1. Constance
J'ai passé l'année de terminale à espérer disparaître, le dos voûté et les lèvres scellées, ne parlant à personne d'autre qu'à ma petite sœur, Claire, et à ses amies - si elles se risquaient à m'adresser le parole, ce qu'elles ne faisaient jamais. Je n'étais plus une fille agréable à fréquenter. Je le savais, et je m'en voulais, parfois, de faire subir ma présence à ma petite sœur tous les jours. Mais, au plus profond de moi, j'étais sûre de sombrer si je restais seule. De toute façon, que pouvait-elle dire ? Je ne parlais pas, et elle n'était pas du genre à balancer des méchancetés sans bonnes raisons, alors je profitais de sa gentillesse pour ne pas me briser plus que je ne l'étais déjà.
Cela dit, à part ma petite sœur, je ne suis pas sûre que les gens se rendent compte que je vais mal. Aux yeux des autres, je dois simplement être passée de celle qui a des amis à celle qui n'en a plus. Ou bien de celle qu'on connait à celle qu'on ne voit plus. Parce qu'on ne me voit plus. En un an, je suis passé du jaune au gris, du soleil à la pluie, de l'or à la boue. Pendant de longues semaines, je n'étais pas venue au lycée, cachée sous mes couvertures, les joues trempées. Quand j'étais revenue, les gens m'avaient regardée, surpris que je sois encore en vie, mais étonnamment, personne n'avait fait de remarque. Je ne m'en suis pas plainte, au contraire, j'ai profité de ce silence et j'ai suivi ma sœur comme un petit chien pendant les mois qui ont suivi, passant mon temps libre à l'écouter parler à ses amis, mangeant avec elle, ne la quittant que pour suivre mes propres cours, où je m'installais seule à une table en évitant soigneusement le regard de mes camarades.

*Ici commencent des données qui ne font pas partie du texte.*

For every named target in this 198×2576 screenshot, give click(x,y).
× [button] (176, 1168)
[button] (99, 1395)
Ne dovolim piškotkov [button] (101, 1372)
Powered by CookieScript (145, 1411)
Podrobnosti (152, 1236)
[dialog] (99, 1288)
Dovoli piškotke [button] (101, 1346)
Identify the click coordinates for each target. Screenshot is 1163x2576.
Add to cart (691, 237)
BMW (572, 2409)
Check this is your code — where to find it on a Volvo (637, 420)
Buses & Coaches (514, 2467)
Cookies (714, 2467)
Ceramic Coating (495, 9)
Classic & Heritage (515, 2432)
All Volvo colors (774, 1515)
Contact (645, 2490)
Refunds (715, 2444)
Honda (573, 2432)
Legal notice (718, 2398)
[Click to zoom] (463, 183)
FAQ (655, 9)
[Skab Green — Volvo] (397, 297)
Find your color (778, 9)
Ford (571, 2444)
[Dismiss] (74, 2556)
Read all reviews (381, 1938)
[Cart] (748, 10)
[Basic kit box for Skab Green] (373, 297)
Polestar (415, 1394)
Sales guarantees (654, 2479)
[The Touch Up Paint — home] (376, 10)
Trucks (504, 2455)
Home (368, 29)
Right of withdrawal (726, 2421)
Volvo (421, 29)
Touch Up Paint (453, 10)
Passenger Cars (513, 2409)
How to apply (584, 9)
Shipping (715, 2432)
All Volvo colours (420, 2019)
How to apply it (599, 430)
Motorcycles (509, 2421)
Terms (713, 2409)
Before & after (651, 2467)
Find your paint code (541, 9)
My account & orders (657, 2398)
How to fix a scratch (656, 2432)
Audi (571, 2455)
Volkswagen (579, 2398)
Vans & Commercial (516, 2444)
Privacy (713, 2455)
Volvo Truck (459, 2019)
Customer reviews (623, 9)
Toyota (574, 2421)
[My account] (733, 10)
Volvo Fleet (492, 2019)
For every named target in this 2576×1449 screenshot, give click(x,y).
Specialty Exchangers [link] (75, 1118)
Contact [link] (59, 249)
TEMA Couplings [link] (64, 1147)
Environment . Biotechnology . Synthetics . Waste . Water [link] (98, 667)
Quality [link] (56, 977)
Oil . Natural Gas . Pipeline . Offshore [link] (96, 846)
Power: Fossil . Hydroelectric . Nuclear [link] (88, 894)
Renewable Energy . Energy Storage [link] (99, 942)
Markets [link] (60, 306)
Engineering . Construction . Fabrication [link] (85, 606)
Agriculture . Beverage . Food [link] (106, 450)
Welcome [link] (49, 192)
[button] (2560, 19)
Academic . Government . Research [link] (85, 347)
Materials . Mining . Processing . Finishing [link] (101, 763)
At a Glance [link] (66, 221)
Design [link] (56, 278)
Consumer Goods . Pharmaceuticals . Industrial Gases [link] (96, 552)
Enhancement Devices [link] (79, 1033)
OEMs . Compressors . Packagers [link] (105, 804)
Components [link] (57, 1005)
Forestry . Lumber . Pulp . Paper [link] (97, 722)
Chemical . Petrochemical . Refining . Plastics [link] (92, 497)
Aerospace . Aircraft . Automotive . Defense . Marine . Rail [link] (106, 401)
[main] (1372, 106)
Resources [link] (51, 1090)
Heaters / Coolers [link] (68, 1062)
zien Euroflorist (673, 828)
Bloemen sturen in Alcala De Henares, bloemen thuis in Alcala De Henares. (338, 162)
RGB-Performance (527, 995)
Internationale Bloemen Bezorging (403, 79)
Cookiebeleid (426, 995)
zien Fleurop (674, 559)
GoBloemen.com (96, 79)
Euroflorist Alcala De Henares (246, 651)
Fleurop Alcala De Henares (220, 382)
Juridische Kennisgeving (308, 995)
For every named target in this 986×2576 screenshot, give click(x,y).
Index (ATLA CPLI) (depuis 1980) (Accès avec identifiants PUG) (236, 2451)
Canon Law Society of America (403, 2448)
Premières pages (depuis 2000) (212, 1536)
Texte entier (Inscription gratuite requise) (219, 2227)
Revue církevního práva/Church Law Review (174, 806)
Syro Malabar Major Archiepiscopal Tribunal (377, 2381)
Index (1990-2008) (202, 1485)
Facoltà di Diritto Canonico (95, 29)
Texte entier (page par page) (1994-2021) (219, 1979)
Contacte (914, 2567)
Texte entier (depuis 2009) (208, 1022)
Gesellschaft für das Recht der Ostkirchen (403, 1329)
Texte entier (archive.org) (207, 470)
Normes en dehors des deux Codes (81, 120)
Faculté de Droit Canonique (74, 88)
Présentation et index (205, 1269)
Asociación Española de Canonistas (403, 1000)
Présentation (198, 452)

Quand Claire n'avait pas cours, et que je me retrouvais toute seule dans la marée humaine du lycée, je me cachais dans les toilettes. A chaque interclasse, chaque récréation, et même chaque repas sans elle. C'était presque comme si une cabine m'était réservée. Ça ne m'aurait d'ailleurs pas étonnée, si ça avait été le cas.
Je sais que cette solution était pitoyable, mais elle était efficace, et l'habitude a fait que mon comportement ne m'attirait plus un regard. C'était mieux comme ça, je le répète, après l'été que j'avais passé, l'inverse m'aurait brisée.
Les premiers jours des vacances d'été de première, j'ai voulu teindre mes cheveux blonds en noir. Sans raison précise. Le changement, sûrement. Ne plus être la même Constance, celle que tout le monde connaissait et qui était inévitablement reliée à la réalité. Je voulais disparaître. Mais ma mère m'a empêché de le faire. Elle n'a pas cédé, peu importe le ton de mes mots ou la violence de mes pleurs, elle a toujours refusé. Alors j'ai renoncé au noir. Je suis allée dans ma chambre, j'ai claqué la porte et j'ai pris la paire de ciseaux qui se trouve dans ma trousse de cours. Je n'ai pas cherché à couper droit ou à une hauteur précise, j'ai refermé les ciseaux sur chacune de mes mèches, jusqu'à ce que mes cheveux, m'arrivant autrefois aux reins, ne soient plus que de courtes longueurs tombant sous ma mâchoire. J'ai laissé les touffes blondes à terre, et je suis allée dormir, les yeux rouges et gonflés. Le lendemain, ma mère m'a disputée, puis ma prise dans ses bras en me disant que ça irait, que le temps me guérirait. Elle a ramassé les mèches qui jonchaient le sol, les a jetées, et m'a laissée tranquille.
Je suis restée cloitrée dans ma chambre tout le reste des vacances. J'avais peur d'aller dehors. J'avais peur de croiser des gens et de les voir sourire. J'avais peur de les croiser, eux, et de voir qu'ils étaient heureux et que j'étais la seule à souffrir le martyr. J'avais peur qu'ils aillent bien, et pas moi.
C'est pour ça que, quand j'y suis retournée, je marchais la tête basse, au lycée. Parce que je ne voulais pas lever les yeux et voir leurs visages. Je baissais la tête, fixant mes chaussures usées, alors que je rêvais de leur crier : « Revenez ! Revenez. Pour moi. Je ne peux pas faire sans vous. Vous me manquez trop. J'ai besoin de vous. Je veux retourner en arrière. Je veux que ça soit comme avant. Juste comme avant.»
Mais j'ai toujours gardé la bouche fermée et les yeux rivés au sol, incapable de lever le regard. Parce que j'allais toujours aussi mal. Je vais toujours aussi mal. Parce que le temps ne m'a pas guérie.